> _EXCERPTED RECORDS_
= = =

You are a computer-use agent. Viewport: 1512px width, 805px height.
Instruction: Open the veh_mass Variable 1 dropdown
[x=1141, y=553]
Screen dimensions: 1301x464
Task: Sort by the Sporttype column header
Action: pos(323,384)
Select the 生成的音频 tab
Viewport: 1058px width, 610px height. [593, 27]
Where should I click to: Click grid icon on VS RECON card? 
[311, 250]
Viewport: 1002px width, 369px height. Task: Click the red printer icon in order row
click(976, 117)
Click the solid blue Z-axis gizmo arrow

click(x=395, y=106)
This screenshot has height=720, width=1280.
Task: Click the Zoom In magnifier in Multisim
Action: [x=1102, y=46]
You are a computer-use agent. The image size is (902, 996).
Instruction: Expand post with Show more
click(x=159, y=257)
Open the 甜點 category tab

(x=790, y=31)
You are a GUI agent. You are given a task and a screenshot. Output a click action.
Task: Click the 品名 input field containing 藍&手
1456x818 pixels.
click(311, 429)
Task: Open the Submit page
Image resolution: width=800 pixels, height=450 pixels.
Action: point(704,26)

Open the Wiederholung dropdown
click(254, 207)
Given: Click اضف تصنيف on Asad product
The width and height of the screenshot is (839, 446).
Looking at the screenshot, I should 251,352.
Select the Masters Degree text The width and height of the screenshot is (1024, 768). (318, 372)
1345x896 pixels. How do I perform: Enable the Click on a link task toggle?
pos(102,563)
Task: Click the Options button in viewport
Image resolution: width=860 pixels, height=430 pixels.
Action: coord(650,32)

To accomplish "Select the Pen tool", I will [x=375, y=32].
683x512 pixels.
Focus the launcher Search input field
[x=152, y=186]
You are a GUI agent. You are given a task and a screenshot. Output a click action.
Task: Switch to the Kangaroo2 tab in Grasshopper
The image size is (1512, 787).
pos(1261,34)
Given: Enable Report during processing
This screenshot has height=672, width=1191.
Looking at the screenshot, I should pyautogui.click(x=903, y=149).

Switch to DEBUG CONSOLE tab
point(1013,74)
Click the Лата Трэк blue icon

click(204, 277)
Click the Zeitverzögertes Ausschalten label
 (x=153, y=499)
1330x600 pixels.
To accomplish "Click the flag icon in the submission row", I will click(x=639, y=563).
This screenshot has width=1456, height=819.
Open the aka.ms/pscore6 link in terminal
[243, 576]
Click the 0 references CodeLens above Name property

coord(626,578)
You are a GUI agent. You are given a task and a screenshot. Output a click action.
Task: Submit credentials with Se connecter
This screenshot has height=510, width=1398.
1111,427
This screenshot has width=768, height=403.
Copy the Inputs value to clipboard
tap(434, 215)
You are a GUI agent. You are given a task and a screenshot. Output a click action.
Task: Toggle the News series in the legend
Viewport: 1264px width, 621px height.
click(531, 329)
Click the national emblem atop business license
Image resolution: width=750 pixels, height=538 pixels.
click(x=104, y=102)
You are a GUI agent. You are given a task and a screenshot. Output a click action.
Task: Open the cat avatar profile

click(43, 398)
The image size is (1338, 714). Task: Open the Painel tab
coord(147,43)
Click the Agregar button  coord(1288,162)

= = =

Copy these lines word for word.

You are a computer-use agent. Viewport: 1512px width, 805px height.
Instruction: Open the veh_mass Variable 1 dropdown
[x=1141, y=553]
Screen dimensions: 1301x464
Task: Sort by the Sporttype column header
Action: pos(323,384)
Select the 生成的音频 tab
Viewport: 1058px width, 610px height. [593, 27]
Where should I click to: Click grid icon on VS RECON card? 
[311, 250]
Viewport: 1002px width, 369px height. Task: Click the red printer icon in order row
click(976, 117)
Click the solid blue Z-axis gizmo arrow

click(x=395, y=106)
This screenshot has height=720, width=1280.
Task: Click the Zoom In magnifier in Multisim
Action: [x=1102, y=46]
You are a computer-use agent. The image size is (902, 996).
Instruction: Expand post with Show more
click(x=159, y=257)
Open the 甜點 category tab

(x=790, y=31)
You are a GUI agent. You are given a task and a screenshot. Output a click action.
Task: Click the 品名 input field containing 藍&手
1456x818 pixels.
click(311, 429)
Task: Open the Submit page
Image resolution: width=800 pixels, height=450 pixels.
Action: point(704,26)

Open the Wiederholung dropdown
click(254, 207)
Given: Click اضف تصنيف on Asad product
The width and height of the screenshot is (839, 446).
Looking at the screenshot, I should 251,352.
Select the Masters Degree text The width and height of the screenshot is (1024, 768). (318, 372)
1345x896 pixels. How do I perform: Enable the Click on a link task toggle?
pos(102,563)
Task: Click the Options button in viewport
Image resolution: width=860 pixels, height=430 pixels.
Action: coord(650,32)

To accomplish "Select the Pen tool", I will [x=375, y=32].
683x512 pixels.
Focus the launcher Search input field
[x=152, y=186]
You are a GUI agent. You are given a task and a screenshot. Output a click action.
Task: Switch to the Kangaroo2 tab in Grasshopper
The image size is (1512, 787).
pos(1261,34)
Given: Enable Report during processing
This screenshot has height=672, width=1191.
Looking at the screenshot, I should pyautogui.click(x=903, y=149).

Switch to DEBUG CONSOLE tab
point(1013,74)
Click the Лата Трэк blue icon

click(204, 277)
Click the Zeitverzögertes Ausschalten label
 (x=153, y=499)
1330x600 pixels.
To accomplish "Click the flag icon in the submission row", I will click(x=639, y=563).
This screenshot has width=1456, height=819.
Open the aka.ms/pscore6 link in terminal
[243, 576]
Click the 0 references CodeLens above Name property

coord(626,578)
You are a GUI agent. You are given a task and a screenshot. Output a click action.
Task: Submit credentials with Se connecter
This screenshot has height=510, width=1398.
1111,427
This screenshot has width=768, height=403.
Copy the Inputs value to clipboard
tap(434, 215)
You are a GUI agent. You are given a task and a screenshot. Output a click action.
Task: Toggle the News series in the legend
Viewport: 1264px width, 621px height.
click(531, 329)
Click the national emblem atop business license
Image resolution: width=750 pixels, height=538 pixels.
click(x=104, y=102)
You are a GUI agent. You are given a task and a screenshot. Output a click action.
Task: Open the cat avatar profile

click(43, 398)
The image size is (1338, 714). Task: Open the Painel tab
coord(147,43)
Click the Agregar button  coord(1288,162)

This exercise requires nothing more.